Haines is left to shoulder an increased financial burden as Governor Mike Dunleavy line item vetoed school bond debt reimbursement–the state’s contribution towards debt service for school projects. In Haines, that’s a $450,000 shortfall.
Alaska’s school bond debt reimbursement program provides state money to offset the cost of building new schools. Though there’s a moratorium on new projects, the state was continuing payments for projects it already agreed to help fund. Projects like the $17 million in bonds the Haines borough took out to pay for construction of a new school in 2005.
Now the community is left to make up a $450,000 shortfall. Skagway’s school building went up in 1985 and is paid in full.
Haines School administration is concerned about the cost shift from the bond to the borough.
“We’re just very cautious at this point,” said Roy Getchell is Haines Borough School District Superintendent. He says that while the governor is still working to cut spending, he is still concerned with providing quality education in the upper Lynn Canal.
“We’re going to take this one step at a time. We’re going to work hard to make sure our kids are not affected and we’re gonna open on time, ready to go. So we’re going to work with our community, work with our borough, work with our legislators to do what’s best for kids,”he said.
In Haines, the municipality will make up the difference by dipping into its reserves. The Haines Assembly considered raising property taxes in case the governor cut this program, but passed the FY20 budget with a set mill rate. They reasoned that municipal reserves are healthy enough to absorb the potential cost. The reserves are currently $2,748,041.
Borough manager Debra Schnabel says the cut will affect municipal employees as well.
“I think we need to acknowledge that the impact of the fifty percent cut to employees of the borough is also considerable,” she said.

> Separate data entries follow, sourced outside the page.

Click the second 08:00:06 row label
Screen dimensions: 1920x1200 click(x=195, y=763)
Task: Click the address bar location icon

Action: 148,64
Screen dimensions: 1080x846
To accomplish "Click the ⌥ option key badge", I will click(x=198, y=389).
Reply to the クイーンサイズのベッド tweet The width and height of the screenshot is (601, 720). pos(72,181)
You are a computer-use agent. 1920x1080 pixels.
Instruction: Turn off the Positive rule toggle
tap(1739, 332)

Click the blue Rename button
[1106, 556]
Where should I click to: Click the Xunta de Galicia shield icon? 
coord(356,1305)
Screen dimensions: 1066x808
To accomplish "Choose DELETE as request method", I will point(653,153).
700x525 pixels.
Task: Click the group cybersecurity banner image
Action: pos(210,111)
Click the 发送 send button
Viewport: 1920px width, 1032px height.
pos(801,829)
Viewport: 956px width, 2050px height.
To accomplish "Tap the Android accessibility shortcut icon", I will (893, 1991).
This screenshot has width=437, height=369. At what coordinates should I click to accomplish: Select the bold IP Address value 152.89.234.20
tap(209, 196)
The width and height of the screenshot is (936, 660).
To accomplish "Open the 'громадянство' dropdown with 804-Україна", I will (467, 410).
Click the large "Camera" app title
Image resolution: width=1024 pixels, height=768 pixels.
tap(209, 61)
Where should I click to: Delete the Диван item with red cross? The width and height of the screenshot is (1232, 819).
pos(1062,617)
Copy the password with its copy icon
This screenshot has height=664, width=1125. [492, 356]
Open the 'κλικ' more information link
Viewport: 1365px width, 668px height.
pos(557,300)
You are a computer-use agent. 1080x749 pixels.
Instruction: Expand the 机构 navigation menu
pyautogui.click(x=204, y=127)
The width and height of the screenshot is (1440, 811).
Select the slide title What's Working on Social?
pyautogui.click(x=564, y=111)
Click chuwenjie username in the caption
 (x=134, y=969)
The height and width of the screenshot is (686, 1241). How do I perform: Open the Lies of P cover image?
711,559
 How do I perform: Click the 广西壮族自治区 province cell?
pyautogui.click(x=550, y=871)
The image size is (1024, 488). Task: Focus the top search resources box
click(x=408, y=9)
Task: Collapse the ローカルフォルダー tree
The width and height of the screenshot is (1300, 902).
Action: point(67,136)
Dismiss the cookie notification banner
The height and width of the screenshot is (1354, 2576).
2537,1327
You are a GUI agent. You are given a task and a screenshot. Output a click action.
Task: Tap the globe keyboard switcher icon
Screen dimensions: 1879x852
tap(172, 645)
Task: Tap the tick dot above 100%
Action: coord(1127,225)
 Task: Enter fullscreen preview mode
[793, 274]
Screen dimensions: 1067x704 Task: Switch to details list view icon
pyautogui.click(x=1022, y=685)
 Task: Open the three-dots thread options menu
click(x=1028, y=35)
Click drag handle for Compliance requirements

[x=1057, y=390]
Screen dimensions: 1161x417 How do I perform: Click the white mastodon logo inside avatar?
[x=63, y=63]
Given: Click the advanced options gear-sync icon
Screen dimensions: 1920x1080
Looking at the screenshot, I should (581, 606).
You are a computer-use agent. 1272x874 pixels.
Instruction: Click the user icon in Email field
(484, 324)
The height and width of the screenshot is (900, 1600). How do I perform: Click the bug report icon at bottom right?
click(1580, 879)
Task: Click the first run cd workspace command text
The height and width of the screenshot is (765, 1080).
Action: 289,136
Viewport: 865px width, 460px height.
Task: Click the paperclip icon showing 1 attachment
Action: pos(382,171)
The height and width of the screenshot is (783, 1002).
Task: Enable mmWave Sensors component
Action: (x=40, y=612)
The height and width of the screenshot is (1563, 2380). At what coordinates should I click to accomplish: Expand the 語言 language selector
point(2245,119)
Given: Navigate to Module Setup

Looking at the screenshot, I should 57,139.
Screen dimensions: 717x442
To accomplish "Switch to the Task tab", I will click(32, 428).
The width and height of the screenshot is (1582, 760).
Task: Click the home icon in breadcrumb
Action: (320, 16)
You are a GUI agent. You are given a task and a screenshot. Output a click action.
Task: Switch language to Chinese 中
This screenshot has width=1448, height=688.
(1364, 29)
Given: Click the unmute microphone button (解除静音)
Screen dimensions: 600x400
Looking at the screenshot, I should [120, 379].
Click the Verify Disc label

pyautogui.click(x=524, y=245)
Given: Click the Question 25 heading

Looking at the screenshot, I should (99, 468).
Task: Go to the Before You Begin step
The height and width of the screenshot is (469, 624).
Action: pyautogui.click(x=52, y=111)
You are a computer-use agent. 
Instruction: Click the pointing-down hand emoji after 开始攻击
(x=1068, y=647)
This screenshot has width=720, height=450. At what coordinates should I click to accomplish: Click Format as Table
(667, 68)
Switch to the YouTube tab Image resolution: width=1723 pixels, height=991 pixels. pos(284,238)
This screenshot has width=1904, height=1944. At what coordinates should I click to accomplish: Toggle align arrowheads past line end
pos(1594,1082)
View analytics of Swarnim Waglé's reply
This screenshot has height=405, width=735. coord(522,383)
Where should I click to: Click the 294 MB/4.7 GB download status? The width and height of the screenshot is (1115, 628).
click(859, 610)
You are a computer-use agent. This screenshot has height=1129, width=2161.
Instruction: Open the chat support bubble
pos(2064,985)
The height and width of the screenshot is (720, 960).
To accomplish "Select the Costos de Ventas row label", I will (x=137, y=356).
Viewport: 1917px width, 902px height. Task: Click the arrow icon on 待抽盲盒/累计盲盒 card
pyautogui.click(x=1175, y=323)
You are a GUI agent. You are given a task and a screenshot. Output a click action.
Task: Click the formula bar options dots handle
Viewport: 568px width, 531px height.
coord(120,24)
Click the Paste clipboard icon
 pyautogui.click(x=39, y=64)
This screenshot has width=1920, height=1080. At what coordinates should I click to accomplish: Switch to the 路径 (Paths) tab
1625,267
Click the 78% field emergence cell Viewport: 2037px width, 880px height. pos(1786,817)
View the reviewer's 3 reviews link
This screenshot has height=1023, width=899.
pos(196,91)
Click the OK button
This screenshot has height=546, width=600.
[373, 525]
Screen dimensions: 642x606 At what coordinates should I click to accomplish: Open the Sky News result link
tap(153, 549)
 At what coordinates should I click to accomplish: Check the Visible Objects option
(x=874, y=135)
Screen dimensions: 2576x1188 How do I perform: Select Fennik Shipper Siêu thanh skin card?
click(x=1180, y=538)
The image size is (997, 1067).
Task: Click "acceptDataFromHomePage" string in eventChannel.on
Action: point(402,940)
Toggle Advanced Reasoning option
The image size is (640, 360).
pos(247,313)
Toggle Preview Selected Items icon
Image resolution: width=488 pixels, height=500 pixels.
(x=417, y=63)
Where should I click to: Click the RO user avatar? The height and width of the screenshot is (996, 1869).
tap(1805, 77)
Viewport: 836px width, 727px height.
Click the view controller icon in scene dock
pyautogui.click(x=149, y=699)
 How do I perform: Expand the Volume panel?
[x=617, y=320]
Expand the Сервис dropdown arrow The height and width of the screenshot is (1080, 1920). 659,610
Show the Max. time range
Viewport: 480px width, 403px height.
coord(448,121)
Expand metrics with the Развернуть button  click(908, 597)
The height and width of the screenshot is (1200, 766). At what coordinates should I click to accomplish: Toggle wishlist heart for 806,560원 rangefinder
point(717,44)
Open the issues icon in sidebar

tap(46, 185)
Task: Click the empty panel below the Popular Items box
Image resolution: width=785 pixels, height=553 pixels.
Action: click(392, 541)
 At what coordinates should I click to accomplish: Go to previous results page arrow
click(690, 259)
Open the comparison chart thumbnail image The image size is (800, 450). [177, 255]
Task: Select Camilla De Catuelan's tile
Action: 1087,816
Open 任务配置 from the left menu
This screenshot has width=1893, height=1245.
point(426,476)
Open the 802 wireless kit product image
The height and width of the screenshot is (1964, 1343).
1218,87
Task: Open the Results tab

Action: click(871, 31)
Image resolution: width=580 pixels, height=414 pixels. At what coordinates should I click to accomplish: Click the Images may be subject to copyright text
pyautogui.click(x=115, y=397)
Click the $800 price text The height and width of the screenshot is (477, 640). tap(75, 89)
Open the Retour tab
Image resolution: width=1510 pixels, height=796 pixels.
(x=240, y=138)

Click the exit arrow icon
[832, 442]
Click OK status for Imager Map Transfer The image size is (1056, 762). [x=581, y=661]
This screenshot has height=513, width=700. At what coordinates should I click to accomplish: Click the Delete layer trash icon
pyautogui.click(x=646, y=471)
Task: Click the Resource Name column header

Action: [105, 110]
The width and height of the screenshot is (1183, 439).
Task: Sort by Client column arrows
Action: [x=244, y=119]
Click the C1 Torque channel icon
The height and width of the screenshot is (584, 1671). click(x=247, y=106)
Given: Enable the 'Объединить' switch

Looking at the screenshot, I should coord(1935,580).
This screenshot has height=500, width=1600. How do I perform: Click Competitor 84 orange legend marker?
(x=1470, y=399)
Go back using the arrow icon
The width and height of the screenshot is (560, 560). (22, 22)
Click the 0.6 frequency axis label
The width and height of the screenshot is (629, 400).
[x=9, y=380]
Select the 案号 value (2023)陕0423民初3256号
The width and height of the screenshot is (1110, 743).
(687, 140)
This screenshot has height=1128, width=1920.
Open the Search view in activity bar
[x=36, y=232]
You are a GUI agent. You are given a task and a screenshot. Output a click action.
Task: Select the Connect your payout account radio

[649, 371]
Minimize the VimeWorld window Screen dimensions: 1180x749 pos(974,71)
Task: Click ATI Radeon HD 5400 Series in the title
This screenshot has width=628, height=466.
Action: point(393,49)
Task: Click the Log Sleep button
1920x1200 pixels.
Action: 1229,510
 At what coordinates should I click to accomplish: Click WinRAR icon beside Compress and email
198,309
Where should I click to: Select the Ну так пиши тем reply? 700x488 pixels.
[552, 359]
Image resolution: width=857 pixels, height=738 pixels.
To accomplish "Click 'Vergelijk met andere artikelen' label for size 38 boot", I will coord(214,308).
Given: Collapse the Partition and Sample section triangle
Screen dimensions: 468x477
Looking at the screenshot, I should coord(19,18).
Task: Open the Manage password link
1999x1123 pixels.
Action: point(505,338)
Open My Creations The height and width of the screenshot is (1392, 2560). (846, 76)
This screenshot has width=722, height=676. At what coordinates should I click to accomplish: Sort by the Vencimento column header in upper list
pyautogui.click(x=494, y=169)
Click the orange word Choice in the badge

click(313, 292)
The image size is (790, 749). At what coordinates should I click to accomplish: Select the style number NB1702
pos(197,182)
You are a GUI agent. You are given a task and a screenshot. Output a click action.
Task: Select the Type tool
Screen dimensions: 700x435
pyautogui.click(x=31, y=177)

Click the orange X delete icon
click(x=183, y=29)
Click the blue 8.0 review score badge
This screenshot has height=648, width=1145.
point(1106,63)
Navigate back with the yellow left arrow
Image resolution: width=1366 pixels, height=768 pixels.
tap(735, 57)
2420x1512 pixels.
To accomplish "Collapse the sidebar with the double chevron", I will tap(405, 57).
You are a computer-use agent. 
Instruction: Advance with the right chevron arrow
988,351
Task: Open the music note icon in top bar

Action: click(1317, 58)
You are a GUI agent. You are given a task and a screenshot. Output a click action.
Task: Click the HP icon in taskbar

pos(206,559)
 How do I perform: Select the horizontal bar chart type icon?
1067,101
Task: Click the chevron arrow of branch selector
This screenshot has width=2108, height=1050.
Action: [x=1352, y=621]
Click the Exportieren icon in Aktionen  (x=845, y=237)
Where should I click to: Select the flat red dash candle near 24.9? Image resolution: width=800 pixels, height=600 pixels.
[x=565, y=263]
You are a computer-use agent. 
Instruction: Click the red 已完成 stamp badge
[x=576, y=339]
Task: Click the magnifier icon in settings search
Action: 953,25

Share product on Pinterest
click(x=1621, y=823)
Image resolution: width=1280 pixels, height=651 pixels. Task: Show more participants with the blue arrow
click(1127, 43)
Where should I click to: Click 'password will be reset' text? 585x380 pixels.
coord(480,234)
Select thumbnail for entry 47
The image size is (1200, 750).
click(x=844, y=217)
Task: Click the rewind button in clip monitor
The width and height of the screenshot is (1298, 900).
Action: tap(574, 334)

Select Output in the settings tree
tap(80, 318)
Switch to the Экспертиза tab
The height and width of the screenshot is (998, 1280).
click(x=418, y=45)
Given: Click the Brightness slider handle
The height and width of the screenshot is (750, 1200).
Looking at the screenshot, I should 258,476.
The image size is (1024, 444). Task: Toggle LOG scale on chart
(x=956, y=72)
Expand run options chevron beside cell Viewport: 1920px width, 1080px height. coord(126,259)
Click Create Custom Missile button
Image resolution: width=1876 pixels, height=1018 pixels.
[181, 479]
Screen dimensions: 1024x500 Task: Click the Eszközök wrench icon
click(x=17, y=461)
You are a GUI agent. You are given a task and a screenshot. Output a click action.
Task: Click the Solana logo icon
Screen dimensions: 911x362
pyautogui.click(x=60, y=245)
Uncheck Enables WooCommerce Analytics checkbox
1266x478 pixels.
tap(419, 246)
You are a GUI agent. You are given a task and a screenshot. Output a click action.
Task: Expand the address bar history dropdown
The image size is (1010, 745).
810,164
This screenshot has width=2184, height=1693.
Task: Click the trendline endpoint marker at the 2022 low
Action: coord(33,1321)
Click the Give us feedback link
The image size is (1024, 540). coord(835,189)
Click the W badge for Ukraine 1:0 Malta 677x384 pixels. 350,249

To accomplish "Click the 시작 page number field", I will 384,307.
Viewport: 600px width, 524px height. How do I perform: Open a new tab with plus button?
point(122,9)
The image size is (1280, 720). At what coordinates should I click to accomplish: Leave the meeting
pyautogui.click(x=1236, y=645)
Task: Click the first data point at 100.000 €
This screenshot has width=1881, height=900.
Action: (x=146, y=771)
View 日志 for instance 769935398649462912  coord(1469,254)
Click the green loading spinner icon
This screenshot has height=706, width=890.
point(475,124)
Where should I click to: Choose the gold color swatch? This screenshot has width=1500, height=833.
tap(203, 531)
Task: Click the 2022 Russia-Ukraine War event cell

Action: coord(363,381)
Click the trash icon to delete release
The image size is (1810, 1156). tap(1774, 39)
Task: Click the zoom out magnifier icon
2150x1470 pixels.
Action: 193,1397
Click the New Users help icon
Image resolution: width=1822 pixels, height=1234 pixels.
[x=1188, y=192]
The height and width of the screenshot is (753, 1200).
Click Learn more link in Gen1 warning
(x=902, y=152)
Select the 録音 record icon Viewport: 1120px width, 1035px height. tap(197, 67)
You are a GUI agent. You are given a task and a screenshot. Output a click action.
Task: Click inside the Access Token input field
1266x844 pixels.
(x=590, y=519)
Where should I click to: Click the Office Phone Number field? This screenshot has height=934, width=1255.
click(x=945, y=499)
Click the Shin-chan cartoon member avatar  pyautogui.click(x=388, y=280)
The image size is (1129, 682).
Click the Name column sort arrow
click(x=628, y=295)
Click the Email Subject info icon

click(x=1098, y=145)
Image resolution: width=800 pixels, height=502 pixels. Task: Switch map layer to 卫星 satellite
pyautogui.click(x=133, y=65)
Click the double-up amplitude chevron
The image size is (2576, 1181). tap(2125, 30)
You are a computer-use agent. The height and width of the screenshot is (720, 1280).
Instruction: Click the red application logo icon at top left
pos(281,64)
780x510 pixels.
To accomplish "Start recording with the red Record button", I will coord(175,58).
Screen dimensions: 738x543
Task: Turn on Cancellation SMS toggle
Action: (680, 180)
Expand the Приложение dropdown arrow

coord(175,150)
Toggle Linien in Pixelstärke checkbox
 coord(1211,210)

The majority of municipal employees in Haines are unionized. They stood to receive a wage increase of 1.9% this year. That will be cut to 1%.
“Our negotiated agreement for the union was if the Governor cut the debt reimbursement program by fifty percent they would receive a different increase in their wages. A lesser increase,” she said.
The borough will save $22,000 across about 60 employee salaries. That wage reduction will be an amendment to the FY20 budget.